[Zitierter Textauszug]:
------------------------------------------------
Schon immer haben die einheimischen Familien die Geschicke der Menschen im Tegernseer Tal bestimmt. Sie haben sich eingemischt in Politik und Wirtschaft. So auch die Wiesseer Familie Beil. Ohne Hotelier und Naturschützer Anton Beil würde es die Ringseeinsel wahrscheinlich nicht mehr geben.
Über Jahrzehnte hinweg, so erzählt es die 81-jährige Witwe Maria Beil, widmete sich ihr Mann ehrenamtlich „seinen“ Vögeln und der Insel, während beide dem Bestand des Hotelbetriebs verpflichtet waren. „Verwegene Geschichten“ aus einer anderen Zeit.
Von königlichem Glanz zum abgewohnten Überrest
„Richtig Balkan, nicht wahr?“, notierte Bad Wiessees Begründer Dr. Adrian Stoop in einem Brief, als er auf einmal Besuch in seinem Hotelzimmer bekam. Einer der Herren war kein Geringerer als Bulgariens König Ferdinand I., der sich sein Zimmer ansehen wollte. „Ich nehme es, aber nur, wenn Sie das Hotel nach mir benennen!“ Schnell war sich der königliche Interessent mit Pensionswirtin Maria Beil handelseinig. Die geschäftstüchtige, zweite Frau von Michael Beil, der zusammen mit Schwiegervater Johann Lärch die Pension im Jahr 1901 erbaut hatte, hatte nichts gegen den Namen „Rex“.
So oder ähnlich könnte sich die Szene in den 1920er-Jahren abgespielt haben. Der bulgarische Regent kam drei Jahre lang hintereinander in „sein Hotel“ zur Sommerfrische, das damals zu den größten und besten im Tal gehörte. Auf den königlichen Gast folgten viele bekannte Persönlichkeiten. Jegliche Prominenz, die etwas auf sich hielt, nächtigte hier: Boxweltmeister Max Schmeling, die Familien Krupp und Hentschel sowie Richard Strauß und etliche andere.
------------------------------------------------
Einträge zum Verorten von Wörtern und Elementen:
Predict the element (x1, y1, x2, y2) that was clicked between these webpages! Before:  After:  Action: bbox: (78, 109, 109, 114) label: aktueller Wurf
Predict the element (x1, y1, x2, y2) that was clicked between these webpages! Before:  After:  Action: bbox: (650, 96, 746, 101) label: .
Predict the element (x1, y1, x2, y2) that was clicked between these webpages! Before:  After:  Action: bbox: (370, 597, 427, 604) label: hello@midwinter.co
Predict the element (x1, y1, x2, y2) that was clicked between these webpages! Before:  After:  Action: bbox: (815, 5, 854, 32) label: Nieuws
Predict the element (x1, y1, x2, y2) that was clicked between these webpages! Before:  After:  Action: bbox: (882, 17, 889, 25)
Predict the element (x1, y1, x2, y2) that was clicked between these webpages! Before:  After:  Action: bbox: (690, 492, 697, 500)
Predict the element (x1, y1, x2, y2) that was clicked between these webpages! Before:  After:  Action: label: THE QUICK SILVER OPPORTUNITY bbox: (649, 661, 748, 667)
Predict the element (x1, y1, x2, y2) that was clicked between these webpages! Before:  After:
------------------------------------------------
[Aufgabe 1]:
Gib aus der Liste die Zeilen von der Zeile mit „101) label: .“ bis einschließlich der Zeile mit „17, 889, 25)“ wortgetreu aus.
[Aufgabe 2]:
Knüpfe an das Ende des Textes über die Familie Beil an und schreibe ihn weiter.
Die Liste hat mit dem Text über die Familie Beil nichts zu tun.

[Lösung 1]:
Predict the element (x1, y1, x2, y2) that was clicked between these webpages! Before:  After:  Action: bbox: (650, 96, 746, 101) label: .
Predict the element (x1, y1, x2, y2) that was clicked between these webpages! Before:  After:  Action: bbox: (370, 597, 427, 604) label: hello@midwinter.co
Predict the element (x1, y1, x2, y2) that was clicked between these webpages! Before:  After:  Action: bbox: (815, 5, 854, 32) label: Nieuws
Predict the element (x1, y1, x2, y2) that was clicked between these webpages! Before:  After:  Action: bbox: (882, 17, 889, 25)

[Lösung 2]:
„Der architektonisch beachtenswerte Bau enthält allen Komfort: geräuschlos fließend kaltes und warmes Wasser, vollkommen ruhige, sonnige und staubfreie Lage … es wird nur mit reinster Tafelbutter gekocht …“ (aus dem Prospekt von 1930)
Der Fremdenverkehr florierte immer mehr, und so vergrößerte sich das Haus schnell auf 120 Betten. Doch die Geschäfte sollten nicht mehr allzu lange so gut laufen, denn dann kam der Krieg. Anton Beil, der Sohn der geschäftstüchtigen Maria, war gerade mal 17 Jahre, als er eingezogen wurde. Maria Beil, seine spätere Ehefrau, die gleich nebenan aus dem „Haus Sonnwend“ stammte, gerade mal elf.
Für das „Rex“ brachen schwierige Zeiten an. Für viele Hoteliers – auch für die Beils ‒ hieß es, sich durchzubeißen. Das Haus wurde 1943 als Luftwaffenlazarett beschlagnahmt, zwei Jahre später von den Amerikanern besetzt. Als diese sich 1948 zurückzogen, war vom königlichen Glanz des Hauses nicht mehr viel übrig. „Als der Krieg aus war, war das Haus abgewohnt, verwahrlost und geplündert“, erinnert sich Maria Beil.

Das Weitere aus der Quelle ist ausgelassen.